PROVIDED RECORDS
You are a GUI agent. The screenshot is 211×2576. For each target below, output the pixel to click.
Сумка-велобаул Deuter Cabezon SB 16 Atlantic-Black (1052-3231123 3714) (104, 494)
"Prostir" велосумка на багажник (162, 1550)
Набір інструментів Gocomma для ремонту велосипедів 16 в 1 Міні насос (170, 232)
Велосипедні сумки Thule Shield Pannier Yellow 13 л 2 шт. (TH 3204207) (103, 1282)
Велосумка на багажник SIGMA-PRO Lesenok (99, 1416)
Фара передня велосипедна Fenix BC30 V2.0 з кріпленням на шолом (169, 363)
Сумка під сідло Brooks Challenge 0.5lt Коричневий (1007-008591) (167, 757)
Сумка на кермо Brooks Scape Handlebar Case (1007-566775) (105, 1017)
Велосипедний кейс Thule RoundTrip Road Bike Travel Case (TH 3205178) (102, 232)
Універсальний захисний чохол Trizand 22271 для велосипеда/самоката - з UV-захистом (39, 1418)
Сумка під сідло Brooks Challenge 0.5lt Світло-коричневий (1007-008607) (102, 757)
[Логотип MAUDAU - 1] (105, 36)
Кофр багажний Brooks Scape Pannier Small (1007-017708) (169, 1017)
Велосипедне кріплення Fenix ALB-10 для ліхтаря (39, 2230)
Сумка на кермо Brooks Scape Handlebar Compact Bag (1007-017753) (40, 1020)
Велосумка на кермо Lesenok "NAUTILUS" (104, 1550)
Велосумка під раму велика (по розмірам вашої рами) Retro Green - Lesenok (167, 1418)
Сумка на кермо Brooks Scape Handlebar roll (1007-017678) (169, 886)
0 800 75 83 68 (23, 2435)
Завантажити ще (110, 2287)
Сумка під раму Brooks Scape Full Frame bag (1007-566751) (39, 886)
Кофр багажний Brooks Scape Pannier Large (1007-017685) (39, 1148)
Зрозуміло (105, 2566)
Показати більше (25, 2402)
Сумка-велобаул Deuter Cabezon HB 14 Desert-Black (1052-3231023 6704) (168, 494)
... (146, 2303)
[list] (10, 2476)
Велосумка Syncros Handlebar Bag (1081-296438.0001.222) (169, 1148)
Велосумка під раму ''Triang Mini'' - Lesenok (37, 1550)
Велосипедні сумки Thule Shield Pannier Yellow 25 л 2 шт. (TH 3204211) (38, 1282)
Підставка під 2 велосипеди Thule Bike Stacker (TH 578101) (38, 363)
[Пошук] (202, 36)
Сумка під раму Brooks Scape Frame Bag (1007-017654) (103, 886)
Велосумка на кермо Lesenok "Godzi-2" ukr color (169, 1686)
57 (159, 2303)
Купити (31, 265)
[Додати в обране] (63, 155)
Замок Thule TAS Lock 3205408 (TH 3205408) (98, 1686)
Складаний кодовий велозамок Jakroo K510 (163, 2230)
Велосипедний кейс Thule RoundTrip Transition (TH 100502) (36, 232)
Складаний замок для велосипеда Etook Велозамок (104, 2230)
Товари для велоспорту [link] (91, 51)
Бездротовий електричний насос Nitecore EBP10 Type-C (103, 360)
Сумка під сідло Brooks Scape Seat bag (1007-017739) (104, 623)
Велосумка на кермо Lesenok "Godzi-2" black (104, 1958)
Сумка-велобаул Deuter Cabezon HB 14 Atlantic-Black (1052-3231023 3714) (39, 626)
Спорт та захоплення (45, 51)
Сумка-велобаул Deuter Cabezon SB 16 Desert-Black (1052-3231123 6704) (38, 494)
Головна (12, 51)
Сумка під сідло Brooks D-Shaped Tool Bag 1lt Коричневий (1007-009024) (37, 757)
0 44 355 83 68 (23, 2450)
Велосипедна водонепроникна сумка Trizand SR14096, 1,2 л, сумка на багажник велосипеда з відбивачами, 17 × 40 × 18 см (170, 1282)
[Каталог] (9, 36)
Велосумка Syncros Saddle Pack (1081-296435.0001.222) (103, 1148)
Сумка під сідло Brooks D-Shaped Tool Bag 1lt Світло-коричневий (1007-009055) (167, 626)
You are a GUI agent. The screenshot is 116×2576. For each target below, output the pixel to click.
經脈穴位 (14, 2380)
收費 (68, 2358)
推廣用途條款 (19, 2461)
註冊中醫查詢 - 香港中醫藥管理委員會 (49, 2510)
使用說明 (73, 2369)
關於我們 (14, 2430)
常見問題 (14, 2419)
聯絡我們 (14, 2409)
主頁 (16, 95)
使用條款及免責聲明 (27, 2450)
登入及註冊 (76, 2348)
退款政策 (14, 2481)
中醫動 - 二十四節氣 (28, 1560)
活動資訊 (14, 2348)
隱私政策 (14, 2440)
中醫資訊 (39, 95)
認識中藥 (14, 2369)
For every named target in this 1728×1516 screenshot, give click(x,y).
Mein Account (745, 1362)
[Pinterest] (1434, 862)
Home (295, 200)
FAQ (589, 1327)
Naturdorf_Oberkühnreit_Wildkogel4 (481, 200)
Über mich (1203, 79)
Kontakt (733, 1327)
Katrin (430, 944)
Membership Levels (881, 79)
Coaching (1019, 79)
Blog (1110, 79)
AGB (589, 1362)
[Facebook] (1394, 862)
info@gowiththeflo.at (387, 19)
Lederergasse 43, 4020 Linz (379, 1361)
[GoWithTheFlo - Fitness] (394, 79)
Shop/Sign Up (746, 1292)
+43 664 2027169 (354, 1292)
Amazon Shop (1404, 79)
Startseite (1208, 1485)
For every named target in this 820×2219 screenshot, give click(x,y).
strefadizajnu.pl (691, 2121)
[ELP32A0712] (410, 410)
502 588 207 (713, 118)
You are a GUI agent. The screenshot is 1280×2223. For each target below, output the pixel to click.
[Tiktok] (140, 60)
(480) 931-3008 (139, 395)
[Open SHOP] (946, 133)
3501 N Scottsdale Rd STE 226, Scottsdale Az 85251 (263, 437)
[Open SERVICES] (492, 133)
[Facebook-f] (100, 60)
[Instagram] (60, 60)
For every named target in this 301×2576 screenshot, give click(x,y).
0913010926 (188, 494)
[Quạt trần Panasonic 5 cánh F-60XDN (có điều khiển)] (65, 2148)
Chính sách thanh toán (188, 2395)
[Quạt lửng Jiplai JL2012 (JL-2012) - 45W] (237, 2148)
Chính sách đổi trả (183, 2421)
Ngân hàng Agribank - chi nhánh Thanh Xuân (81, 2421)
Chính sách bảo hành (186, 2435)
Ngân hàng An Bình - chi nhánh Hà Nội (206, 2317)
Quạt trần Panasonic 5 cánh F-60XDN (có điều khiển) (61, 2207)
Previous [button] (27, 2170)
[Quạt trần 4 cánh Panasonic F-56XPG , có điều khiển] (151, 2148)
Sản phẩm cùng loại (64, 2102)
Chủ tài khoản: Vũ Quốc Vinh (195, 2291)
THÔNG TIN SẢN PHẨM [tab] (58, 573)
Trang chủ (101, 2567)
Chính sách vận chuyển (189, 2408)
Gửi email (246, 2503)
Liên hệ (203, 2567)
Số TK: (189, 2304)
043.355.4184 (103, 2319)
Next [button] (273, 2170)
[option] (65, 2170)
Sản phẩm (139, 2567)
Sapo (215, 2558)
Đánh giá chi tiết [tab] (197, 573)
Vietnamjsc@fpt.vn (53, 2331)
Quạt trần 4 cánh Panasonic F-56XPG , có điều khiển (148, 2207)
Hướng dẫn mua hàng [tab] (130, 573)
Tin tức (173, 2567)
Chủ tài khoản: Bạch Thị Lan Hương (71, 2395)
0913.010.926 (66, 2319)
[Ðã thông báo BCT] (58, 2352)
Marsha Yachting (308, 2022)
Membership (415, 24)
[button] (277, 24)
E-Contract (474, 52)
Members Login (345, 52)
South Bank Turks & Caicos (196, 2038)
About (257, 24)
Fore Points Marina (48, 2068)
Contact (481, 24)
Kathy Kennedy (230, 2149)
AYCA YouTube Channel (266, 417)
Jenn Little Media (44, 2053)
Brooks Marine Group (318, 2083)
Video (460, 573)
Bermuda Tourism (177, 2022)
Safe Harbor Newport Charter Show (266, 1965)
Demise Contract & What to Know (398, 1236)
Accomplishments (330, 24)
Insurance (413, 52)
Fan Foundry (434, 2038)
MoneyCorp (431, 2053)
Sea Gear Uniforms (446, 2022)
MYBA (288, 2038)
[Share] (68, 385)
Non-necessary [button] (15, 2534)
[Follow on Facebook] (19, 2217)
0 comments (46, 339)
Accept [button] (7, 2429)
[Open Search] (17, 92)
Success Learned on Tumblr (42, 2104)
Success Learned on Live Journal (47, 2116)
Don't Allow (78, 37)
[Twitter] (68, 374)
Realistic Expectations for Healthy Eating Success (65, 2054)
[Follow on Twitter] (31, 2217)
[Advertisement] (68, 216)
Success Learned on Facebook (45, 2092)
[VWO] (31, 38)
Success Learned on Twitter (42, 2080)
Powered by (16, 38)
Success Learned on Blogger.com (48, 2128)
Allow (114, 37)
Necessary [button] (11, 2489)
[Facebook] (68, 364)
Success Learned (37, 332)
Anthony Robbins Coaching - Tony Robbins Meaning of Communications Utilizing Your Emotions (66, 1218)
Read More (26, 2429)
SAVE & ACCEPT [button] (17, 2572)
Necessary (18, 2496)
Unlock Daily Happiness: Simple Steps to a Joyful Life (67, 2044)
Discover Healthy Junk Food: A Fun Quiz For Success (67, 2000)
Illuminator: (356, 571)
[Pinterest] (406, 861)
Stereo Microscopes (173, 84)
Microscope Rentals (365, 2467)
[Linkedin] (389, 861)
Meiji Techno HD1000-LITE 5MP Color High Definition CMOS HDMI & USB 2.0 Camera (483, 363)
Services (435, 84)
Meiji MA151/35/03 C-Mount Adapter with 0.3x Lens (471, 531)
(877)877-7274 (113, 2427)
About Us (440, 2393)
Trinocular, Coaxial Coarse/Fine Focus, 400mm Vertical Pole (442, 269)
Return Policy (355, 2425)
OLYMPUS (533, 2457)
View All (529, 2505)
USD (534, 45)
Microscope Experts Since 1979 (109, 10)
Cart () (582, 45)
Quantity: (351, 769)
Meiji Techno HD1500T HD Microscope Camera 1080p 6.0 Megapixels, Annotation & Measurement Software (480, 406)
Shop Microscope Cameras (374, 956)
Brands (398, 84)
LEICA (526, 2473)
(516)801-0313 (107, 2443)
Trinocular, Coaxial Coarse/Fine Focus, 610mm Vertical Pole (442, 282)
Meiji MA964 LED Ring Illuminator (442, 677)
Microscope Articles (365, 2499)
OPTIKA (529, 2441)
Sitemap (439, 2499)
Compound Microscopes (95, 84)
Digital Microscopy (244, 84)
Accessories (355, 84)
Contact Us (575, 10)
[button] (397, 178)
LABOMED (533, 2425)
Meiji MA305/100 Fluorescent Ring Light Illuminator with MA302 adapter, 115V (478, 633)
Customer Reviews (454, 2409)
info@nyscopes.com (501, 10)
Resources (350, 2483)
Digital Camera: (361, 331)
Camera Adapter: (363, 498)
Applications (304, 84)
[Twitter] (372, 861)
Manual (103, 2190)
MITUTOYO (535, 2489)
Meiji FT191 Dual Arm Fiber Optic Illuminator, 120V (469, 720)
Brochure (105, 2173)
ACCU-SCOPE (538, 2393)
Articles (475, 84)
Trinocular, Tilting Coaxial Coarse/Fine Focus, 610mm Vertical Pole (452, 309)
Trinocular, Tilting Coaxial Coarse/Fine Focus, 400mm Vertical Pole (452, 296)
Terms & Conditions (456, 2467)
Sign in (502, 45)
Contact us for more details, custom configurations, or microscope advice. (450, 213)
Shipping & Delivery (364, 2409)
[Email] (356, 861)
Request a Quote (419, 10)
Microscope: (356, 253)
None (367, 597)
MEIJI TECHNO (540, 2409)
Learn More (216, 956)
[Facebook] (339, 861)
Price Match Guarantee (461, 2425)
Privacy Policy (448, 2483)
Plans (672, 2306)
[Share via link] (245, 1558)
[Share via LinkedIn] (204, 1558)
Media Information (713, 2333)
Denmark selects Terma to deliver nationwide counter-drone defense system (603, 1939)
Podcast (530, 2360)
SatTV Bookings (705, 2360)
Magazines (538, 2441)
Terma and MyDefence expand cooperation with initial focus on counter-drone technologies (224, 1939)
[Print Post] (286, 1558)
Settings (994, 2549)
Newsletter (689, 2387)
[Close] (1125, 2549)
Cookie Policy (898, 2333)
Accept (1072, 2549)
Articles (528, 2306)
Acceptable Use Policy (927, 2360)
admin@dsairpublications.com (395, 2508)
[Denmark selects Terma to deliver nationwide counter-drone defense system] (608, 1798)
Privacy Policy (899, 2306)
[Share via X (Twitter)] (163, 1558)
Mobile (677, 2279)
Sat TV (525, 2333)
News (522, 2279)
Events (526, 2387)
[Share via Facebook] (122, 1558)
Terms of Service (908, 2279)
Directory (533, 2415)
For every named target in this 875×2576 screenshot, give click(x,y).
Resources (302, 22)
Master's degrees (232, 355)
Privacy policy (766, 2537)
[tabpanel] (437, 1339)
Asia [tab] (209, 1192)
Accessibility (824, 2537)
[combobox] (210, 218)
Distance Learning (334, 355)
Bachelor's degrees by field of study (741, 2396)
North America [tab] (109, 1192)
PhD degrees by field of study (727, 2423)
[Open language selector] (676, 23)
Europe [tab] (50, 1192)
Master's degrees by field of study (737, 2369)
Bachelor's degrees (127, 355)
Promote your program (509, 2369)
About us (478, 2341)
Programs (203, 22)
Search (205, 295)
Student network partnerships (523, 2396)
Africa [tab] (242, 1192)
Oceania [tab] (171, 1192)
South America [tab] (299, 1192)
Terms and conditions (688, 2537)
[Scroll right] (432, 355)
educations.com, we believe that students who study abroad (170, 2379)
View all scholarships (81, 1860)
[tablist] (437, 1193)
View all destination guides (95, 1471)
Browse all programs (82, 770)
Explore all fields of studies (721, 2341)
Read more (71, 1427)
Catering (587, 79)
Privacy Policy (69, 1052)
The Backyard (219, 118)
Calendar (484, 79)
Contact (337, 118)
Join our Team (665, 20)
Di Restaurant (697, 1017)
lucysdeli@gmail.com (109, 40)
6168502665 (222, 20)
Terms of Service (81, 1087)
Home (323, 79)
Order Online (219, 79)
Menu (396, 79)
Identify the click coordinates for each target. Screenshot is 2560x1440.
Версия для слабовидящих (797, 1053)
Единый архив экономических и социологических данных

TASK INSTRUCTIONS
Your answer must consist solely of the lines above between the line holding "Chính sách bảo hành (186, 2435)" and the line holding "[option] (65, 2170)", inclusive, copied exactly.

RESPONSE TO THIS EXERCISE
Chính sách bảo hành (186, 2435)
Ngân hàng An Bình - chi nhánh Hà Nội (206, 2317)
Quạt trần Panasonic 5 cánh F-60XDN (có điều khiển) (61, 2207)
Previous [button] (27, 2170)
[Quạt trần 4 cánh Panasonic F-56XPG , có điều khiển] (151, 2148)
Sản phẩm cùng loại (64, 2102)
Chủ tài khoản: Vũ Quốc Vinh (195, 2291)
THÔNG TIN SẢN PHẨM [tab] (58, 573)
Trang chủ (101, 2567)
Chính sách vận chuyển (189, 2408)
Gửi email (246, 2503)
Liên hệ (203, 2567)
Số TK: (189, 2304)
043.355.4184 (103, 2319)
Next [button] (273, 2170)
[option] (65, 2170)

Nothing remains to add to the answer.